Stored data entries
==========

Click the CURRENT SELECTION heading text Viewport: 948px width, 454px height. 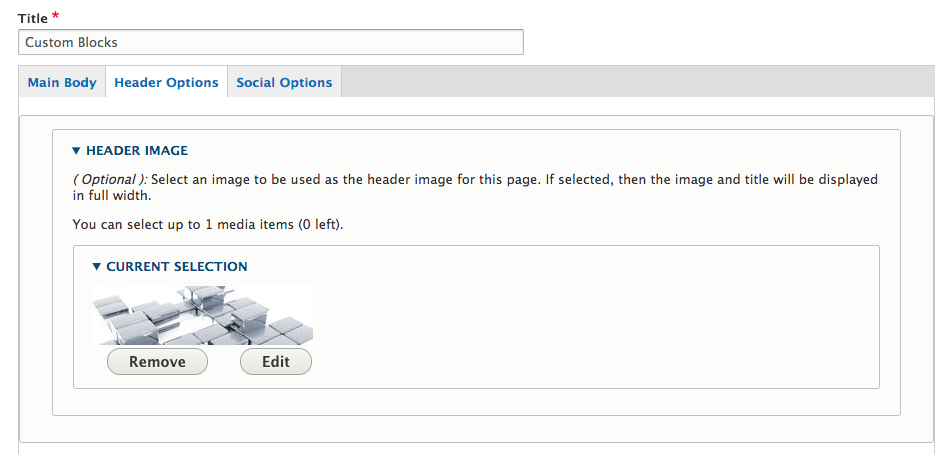click(x=177, y=267)
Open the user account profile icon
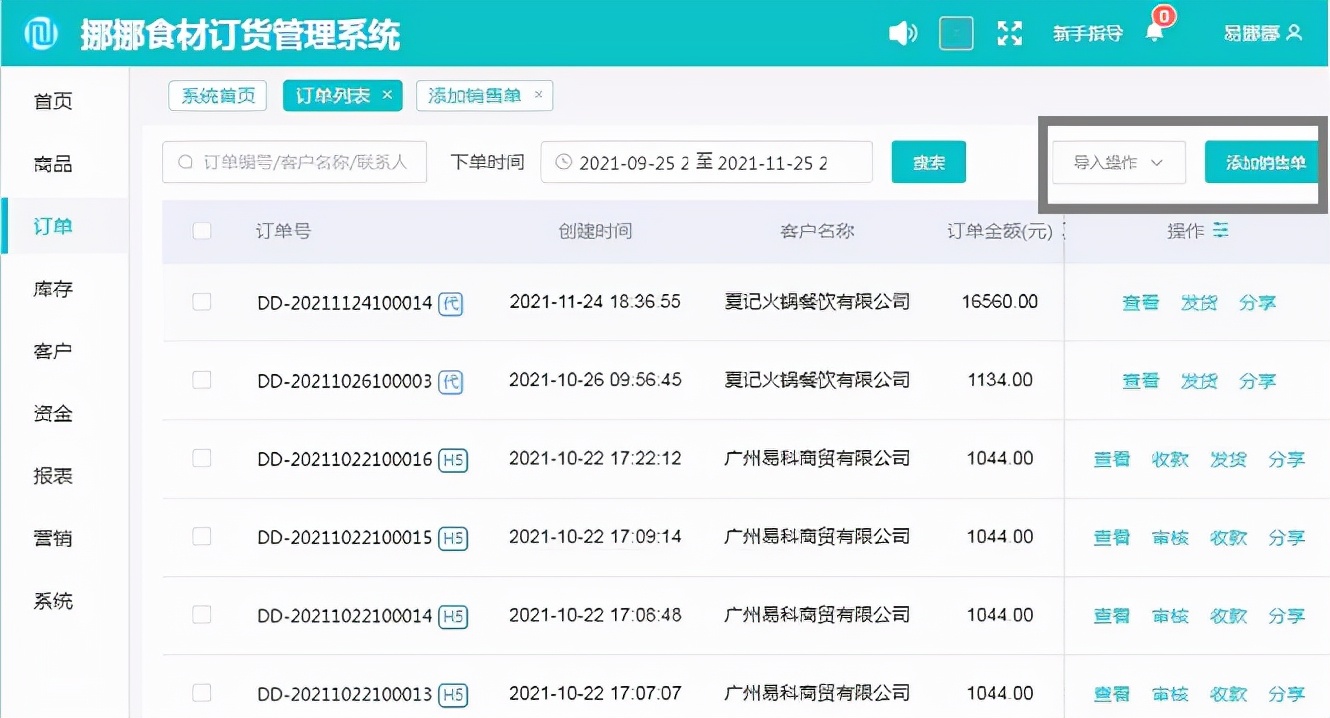The image size is (1330, 718). coord(1293,32)
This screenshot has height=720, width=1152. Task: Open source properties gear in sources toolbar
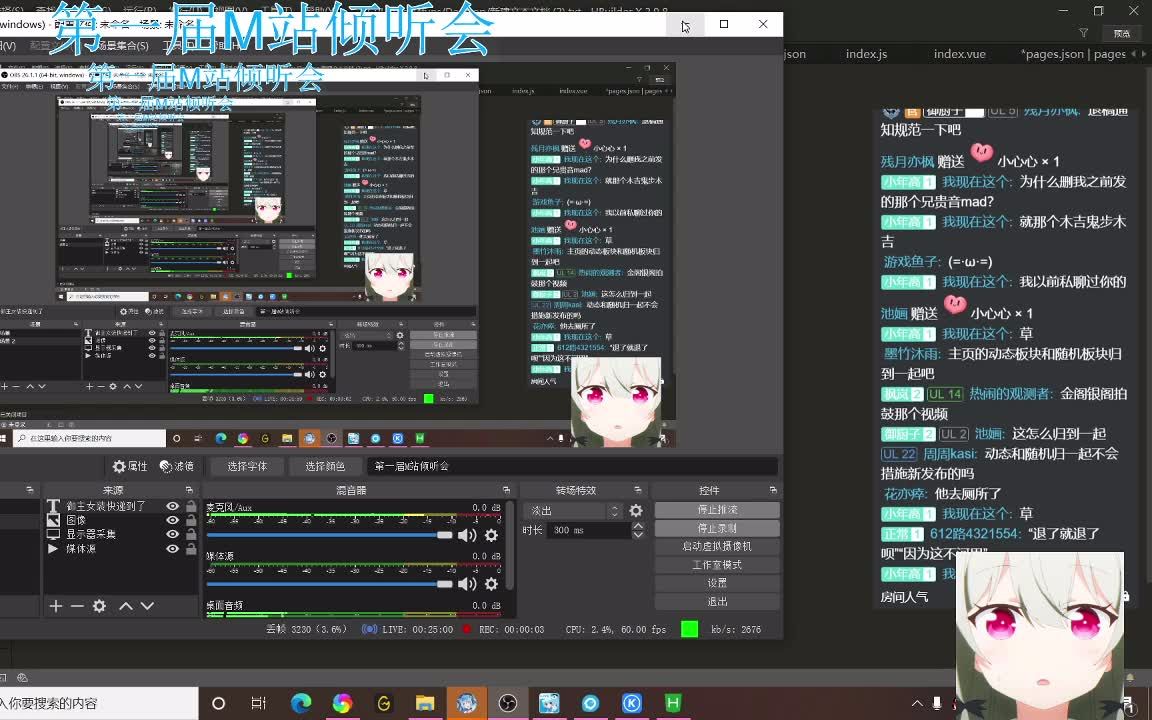click(x=99, y=606)
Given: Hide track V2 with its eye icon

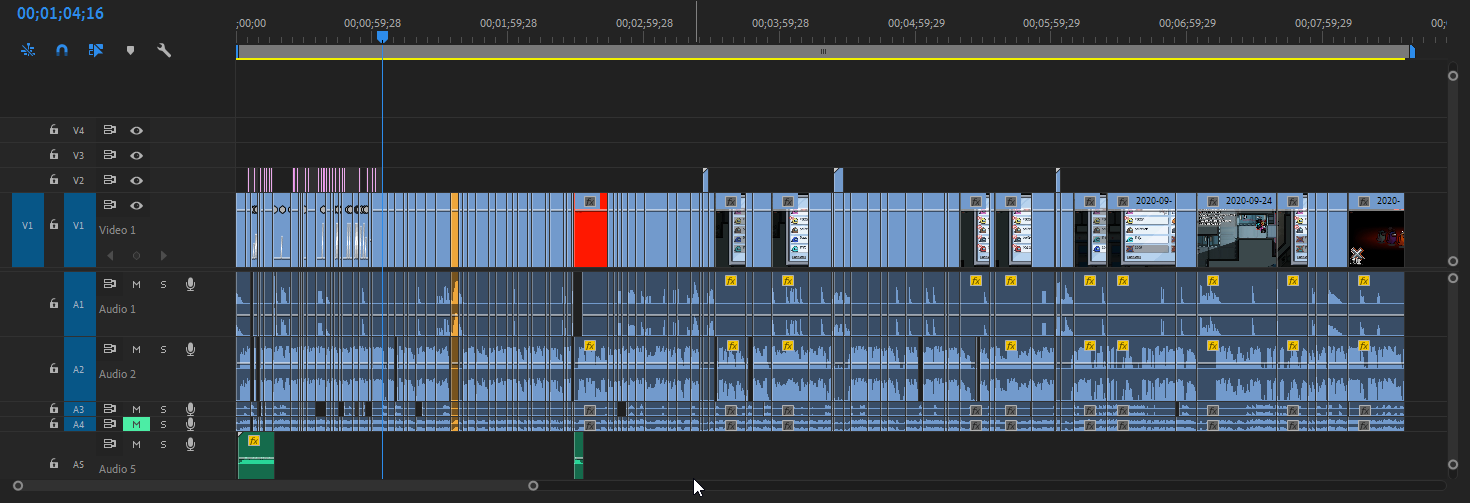Looking at the screenshot, I should coord(136,180).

==========

### To do
The answer should consist only of the lines from the line with "This screenshot has" through the last line of the data, repeated exactly; pictures stay out.

### Answer to this problem
This screenshot has height=720, width=1152. Task: Open source properties gear in sources toolbar
click(x=99, y=606)
Given: Hide track V2 with its eye icon

Looking at the screenshot, I should coord(136,180).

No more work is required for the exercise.